SMMT stressed that manufacturers and suppliers typically build close to where they sell, making new vehicle demand in the UK a critical factor.

The forecast rebound follows a sharp fall in production in 2025. UK vehicle output declined 15.5% last year to 764,715 units, comprising 717,371 cars and 47,344 commercial vehicles. Car production fell 8.0% while commercial vehicle output dropped 62.3%.

SMMT said volumes were constrained by several factors, including a cyber incident that stopped production at Jaguar Land Rover, new tariffs affecting trade across the Atlantic, the consolidation of two commercial vehicle plants into one, and ongoing restructuring as factories transition towards a decarbonised future.

Despite the overall downturn, production of electrified cars increased. Output of battery electric, plug-in hybrid and hybrid models rose 8.3% to a combined 298,813 units, representing a record 41.7% share of total car production.

SMMT said growth is expected to continue this year, supported by the start of next-generation volume electric car production in Sunderland and the planned launch of seven new EV models across the UK.

Exports to key markets also declined. Europe received 56.7% of vehicles shipped overseas, followed by the US at 15.0% and China at 6.3%. Exports to each market fell by 3.3%, 18.3% and 12.5% respectively, with shipments to the US affected by tariff uncertainty earlier in 2025. Turkey and Japan completed the top five export markets, followed by Canada, Australia, South Korea, Switzerland and the UAE.
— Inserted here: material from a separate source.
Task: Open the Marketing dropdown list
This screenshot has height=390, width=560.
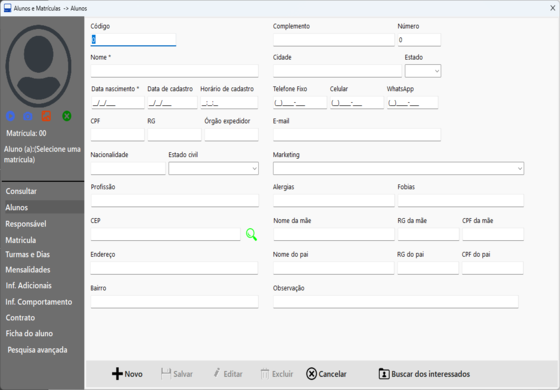Action: tap(399, 168)
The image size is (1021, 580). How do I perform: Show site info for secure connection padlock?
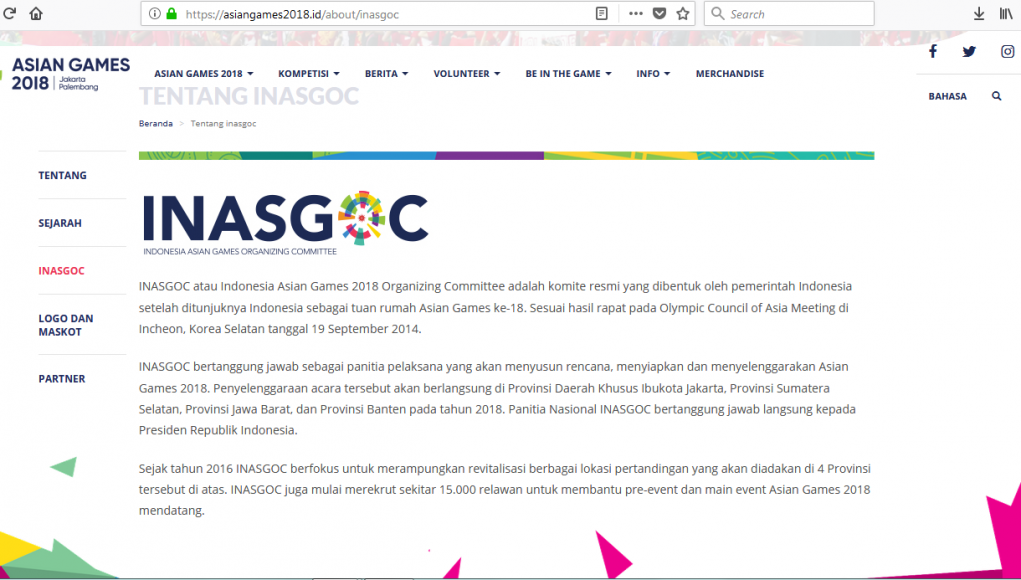171,14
Trade policy will also be central, it said, given the industry’s reliance on exports. Europe remains the UK’s biggest automotive export market and the largest source of imported vehicles and components, so tariff-free trade and market access must be protected despite an upcoming change to Rules of Origin requirements under the Brexit deal and increasingly protectionist ‘Made in Europe’ proposals from the European Commission.

SMMT also highlighted the importance of maintaining certainty in transatlantic trade because of the role of US exports, particularly for small-volume, high-value manufacturers, while urging that the benefits of new agreements with South Korea and India are realised. It added that the UK must continue to promote the sector’s expertise and capability to global investors and customers.

Mike Hawes, SMMT chief executive, said: “2025 was the toughest year in a generation for UK vehicle manufacturing. Structural changes, new trade barriers, and a cyber attack that stopped production at one of the UK’s most important manufacturers combined to constrain output, but the outlook for 2026 is one of recovery.

“The launch of a raft of new, increasingly electric, models and an improving economic outlook in key markets augur well. The key to long term growth, however, is the creation of the right competitive conditions for investment; reduced energy costs; the avoidance of new trade barriers; and a healthy, sustainable domestic market. Government has set out how it will back the sector with its Industrial and Trade strategies, and 2026 must be a year of delivery.”